Problems in the relationship between parents and children are eternal and pervasive. If you want to improve relationships with your parents, then you are by no means alone in your desire. The development of good relationships implies an analysis of the causes of existing problems, a willingness to move to a more adult level of communication, to change the way you think and behave. If you currently have a bad relationship with your parents, or they just leave much to be desired, and you want to fix the situation, then in this article you will find a number of steps you can take to achieve this goal.

Steps

Method 1 of 2: Changing Your Own Behavior

  1. 1 Start with yourself. Don't wait for your parents to try to mend the relationship themselves. If you want to improve your relationship with your parents, then immediately start working in this direction from your side.
  2. 2 Be grateful. Do not forget what your parents did for you, how they helped you, how they influenced the formation of your way of thinking. Doing so will develop a grateful attitude towards your parents and increase your desire to improve relationships with them, to compromise or forgive them for annoying you with something.
    • Let your parents know that you value everything they have ever done for you.
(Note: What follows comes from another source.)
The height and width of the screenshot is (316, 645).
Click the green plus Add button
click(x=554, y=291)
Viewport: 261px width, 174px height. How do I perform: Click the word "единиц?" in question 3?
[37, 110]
Even parents are sometimes upset when all their efforts are taken for granted.
    • Show gratitude through actions. If you live together, give your parents a nice gift and do some extra chores on your own initiative. Parents will be very happy about this.
  3. 3 Distance yourself emotionally from your parents. This does not mean that you should not love and care for your parents. However, if you become less emotionally attached to your parents, you will become less prone to arguments and disagreements with them. Thus, you can easily get out of any conflict situations without negative consequences for the relationship. There are two main ways you can emotionally distance yourself from your parents.
    • Rely less on parental approval. Try to look at yourself with your own eyes, not theirs.
    • Realize that the past is the past and move on. Your relationship may have been bad in the past. Remember this, evaluate your role in your previous relationship with your parents, but do not let the past influence the way your relationship will develop in the future.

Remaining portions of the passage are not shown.